The prospect of planetary landings, as far as they have to go, is incredibly exciting. It’s what everyone has wanted since Freelancer, and probably long before then. (I always remember Hardwar being a sick game. I wonder if you can still buy that today.)

Anyway, Frontier Developments recently livestreamed an hour of gameplay from the surface recon vehicle, or SRV. There isn’t much else shown besides the SRV skidding around, floating or doing burnouts and backflips.

Which actually is pretty awesome, when you think about it.

It doesn’t do much to alleviate the concerns of those who are worried that planetary landings will be a one-note experience, much in the same way they were in X: Rebirth (albeit of a very, very different nature).

But I’ll be dammed if the handling model doesn’t look fun. It’s certainly lively enough to break up the solitude of supercruising through the cosmos. The Horizons update is due out before Christmas, and I’m looking forward to seeing how far it’s come.


  • The video doesn’t start until 7mins 30s in, , and the driving doesn’t start for about 10 mins, so feel free to jump ahead 🙂

  • I love Elite: Dangerous to bits and frequently roam the galaxy, also that new quake style game mode is great. However what I am still a bit sore about is that as a person who bought the original game before it was on Steam for I believe it was 29 pounds, that Horizons didn’t come as part of a less expensive update. Seasonal updates which cost MORE than the actual game to update to be able to land on asteroids and some planets? I don’t mind paying for updates or expansions to a game, but this is going to be 39 pounds for each update each season apparently, just to be able to do what you could do in previous Elite games without expansions.
    I am also wondering how Frontier is going to manage all the people who have and haven’t in their open play universe, because they are still supposed to be able to play together.

    • Well, I guess if someone with Horizons wants to escape someone, they just land on a planet – a person without just might crash into it, or bounce back from a barrier that is only be able to be breached by people with the expansion.
      I am looking forward to it.

    • 39 pounds for each update each season apparently

      It isn’t 39 pounds for each update each season.

      Current ED players receive a £10 (or currency equivalent) discount, so it’s £30 for the full, year-long Season, which gives you access to all updates/expansions released during that time: Landings, bases, defenses & crash sites; loot & crafting; multi-crew & character creation; ship-launched fighters.

      The £10 discount is available to all ED players until sometime after Horizons’ initial release, and we’ll be warned before discount availability is ceased.

      Come December 2016, Season 3 will likely be released and on a similar pricing policy.

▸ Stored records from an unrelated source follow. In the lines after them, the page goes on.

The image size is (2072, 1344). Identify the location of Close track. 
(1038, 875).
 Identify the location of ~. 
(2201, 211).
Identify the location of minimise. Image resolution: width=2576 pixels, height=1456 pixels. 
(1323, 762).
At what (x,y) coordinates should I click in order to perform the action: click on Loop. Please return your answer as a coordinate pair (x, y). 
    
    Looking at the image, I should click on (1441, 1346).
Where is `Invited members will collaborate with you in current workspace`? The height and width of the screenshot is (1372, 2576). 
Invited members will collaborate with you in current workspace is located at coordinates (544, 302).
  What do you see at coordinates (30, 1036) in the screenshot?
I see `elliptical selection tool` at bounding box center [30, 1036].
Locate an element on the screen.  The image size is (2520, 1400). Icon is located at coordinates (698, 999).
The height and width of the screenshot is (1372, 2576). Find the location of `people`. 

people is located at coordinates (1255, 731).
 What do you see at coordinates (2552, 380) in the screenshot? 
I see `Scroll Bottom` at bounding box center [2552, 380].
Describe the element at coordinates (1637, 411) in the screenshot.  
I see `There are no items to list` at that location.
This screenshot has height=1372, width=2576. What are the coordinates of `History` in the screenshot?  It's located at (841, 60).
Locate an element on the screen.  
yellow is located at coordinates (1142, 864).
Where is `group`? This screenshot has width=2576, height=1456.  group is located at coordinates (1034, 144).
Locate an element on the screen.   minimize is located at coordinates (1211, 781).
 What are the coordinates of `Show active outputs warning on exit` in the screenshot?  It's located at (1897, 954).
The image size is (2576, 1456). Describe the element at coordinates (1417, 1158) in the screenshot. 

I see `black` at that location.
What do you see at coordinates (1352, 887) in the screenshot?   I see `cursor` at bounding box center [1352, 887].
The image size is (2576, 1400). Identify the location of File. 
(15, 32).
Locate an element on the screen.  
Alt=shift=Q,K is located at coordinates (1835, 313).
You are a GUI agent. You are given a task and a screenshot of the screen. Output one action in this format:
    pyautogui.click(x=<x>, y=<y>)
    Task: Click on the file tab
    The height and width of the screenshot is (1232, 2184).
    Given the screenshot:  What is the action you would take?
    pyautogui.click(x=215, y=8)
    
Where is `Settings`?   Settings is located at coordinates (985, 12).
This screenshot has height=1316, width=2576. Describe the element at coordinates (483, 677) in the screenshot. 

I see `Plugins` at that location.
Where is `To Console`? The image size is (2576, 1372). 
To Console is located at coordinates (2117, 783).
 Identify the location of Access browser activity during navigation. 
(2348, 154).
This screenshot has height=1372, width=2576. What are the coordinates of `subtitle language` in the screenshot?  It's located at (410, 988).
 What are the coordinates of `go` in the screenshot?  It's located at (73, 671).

  • I’m a big fan of E:D in general, but I feel it does have a few things holding it back. If they incorporate both this and the arena combat into a single persistent game it could become a game I’d sink years into. Look at MGSV – everything you did in that game contributed to the end goal.

    I loved playing arena combat but stopped after a single night because I felt no real connection to it and the ‘real’ game. If, in our own reality, sports stars can make serious cash in arenas why not in E:D too? And on that note – buggy combat or racing on a hostile planet? Hell yes.

  • Too expensive for Australian customers. $60 with loyalty discount… $80+ without. Forget about it. Base game cost $40. FDev are retarded.